◆ **Work to complete**: Each line in the entries below that contains the word "starting" counts once. Report how many there are and nothing more.

Exercise data Block Start

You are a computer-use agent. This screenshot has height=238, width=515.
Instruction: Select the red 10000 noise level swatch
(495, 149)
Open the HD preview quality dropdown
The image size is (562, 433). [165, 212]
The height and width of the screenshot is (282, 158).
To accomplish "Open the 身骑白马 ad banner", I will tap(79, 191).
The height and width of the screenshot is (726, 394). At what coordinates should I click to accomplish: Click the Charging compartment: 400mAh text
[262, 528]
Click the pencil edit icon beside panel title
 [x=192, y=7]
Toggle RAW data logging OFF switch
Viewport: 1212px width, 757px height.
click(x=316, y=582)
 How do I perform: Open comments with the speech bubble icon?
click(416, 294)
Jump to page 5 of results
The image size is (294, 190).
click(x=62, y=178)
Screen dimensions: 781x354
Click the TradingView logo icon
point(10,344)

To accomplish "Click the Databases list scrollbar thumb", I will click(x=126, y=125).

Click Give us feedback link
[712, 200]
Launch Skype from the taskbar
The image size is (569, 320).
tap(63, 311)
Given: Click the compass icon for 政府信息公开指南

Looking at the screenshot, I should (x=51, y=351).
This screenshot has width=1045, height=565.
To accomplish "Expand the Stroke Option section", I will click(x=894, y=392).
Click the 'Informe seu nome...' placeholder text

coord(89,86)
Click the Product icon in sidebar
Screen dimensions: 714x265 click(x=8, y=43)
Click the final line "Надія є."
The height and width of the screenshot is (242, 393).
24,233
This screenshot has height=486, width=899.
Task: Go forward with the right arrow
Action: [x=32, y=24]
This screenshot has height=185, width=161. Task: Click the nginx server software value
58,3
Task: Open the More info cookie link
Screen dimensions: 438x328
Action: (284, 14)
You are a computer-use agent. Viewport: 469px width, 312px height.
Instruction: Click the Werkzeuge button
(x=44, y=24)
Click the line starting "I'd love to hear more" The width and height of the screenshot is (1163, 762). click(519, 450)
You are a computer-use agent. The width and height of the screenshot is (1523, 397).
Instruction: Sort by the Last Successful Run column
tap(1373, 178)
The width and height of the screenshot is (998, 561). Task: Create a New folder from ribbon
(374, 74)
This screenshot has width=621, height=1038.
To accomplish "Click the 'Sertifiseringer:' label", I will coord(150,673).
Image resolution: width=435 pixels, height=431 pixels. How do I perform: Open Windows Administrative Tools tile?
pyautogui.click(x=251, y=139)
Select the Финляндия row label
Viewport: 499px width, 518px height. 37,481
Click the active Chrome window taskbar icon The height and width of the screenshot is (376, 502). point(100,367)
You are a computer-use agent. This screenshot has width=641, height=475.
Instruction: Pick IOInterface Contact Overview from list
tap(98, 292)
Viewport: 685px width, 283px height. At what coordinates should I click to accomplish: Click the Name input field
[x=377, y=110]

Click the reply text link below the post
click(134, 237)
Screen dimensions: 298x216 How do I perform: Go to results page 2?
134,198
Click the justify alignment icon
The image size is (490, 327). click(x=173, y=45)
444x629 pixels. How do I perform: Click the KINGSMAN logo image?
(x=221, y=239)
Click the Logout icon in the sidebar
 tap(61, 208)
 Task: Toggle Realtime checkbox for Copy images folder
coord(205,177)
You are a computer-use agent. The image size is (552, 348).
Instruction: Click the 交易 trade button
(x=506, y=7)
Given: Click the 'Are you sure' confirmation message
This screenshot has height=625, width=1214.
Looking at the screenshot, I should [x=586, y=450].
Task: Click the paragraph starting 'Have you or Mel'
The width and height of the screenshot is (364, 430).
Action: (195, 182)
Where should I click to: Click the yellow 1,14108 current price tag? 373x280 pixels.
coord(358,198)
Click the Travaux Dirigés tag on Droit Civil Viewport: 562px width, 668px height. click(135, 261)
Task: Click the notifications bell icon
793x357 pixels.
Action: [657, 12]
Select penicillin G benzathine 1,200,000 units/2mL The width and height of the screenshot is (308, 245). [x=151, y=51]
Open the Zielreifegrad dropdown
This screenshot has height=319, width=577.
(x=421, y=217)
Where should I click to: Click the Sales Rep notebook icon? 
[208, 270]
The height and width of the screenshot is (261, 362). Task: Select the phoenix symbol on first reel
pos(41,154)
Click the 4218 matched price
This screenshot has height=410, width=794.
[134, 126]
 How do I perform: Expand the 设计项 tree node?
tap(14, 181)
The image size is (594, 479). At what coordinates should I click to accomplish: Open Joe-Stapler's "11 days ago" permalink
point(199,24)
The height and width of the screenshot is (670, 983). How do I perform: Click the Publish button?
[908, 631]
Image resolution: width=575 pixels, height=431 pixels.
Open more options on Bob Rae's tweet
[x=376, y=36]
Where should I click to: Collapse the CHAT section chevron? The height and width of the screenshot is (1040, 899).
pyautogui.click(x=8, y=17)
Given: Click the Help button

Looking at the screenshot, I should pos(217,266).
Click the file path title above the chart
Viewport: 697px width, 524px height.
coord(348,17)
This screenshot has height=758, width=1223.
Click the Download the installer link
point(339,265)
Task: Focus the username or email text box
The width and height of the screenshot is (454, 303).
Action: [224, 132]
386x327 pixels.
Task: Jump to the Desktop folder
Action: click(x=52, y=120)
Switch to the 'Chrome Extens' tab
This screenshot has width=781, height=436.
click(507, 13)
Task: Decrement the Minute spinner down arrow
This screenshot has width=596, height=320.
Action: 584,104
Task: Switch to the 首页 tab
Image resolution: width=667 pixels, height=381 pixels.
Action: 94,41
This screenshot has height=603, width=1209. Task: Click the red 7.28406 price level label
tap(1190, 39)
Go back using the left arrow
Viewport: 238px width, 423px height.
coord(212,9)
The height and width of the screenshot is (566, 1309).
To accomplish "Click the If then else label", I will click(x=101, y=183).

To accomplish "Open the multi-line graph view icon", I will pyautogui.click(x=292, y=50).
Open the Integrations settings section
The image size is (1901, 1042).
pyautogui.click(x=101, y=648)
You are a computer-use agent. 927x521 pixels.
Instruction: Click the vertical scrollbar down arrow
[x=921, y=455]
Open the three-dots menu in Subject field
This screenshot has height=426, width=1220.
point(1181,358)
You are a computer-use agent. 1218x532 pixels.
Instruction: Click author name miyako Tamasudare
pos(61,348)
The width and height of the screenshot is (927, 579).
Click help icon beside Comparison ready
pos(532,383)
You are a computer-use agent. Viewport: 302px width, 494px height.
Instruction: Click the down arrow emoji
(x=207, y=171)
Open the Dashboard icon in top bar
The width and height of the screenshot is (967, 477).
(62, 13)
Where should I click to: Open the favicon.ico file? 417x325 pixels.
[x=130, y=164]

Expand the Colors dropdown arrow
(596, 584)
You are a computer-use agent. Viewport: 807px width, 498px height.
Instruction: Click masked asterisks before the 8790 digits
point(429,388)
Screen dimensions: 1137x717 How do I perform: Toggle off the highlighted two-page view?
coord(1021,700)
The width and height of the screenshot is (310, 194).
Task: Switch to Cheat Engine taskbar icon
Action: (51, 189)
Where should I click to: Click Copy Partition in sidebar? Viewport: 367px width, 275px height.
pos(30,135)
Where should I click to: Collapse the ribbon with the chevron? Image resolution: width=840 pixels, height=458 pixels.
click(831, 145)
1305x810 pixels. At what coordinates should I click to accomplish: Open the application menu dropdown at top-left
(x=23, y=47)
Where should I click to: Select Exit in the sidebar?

Exercise data Block End

◆ **Expected answer**: 2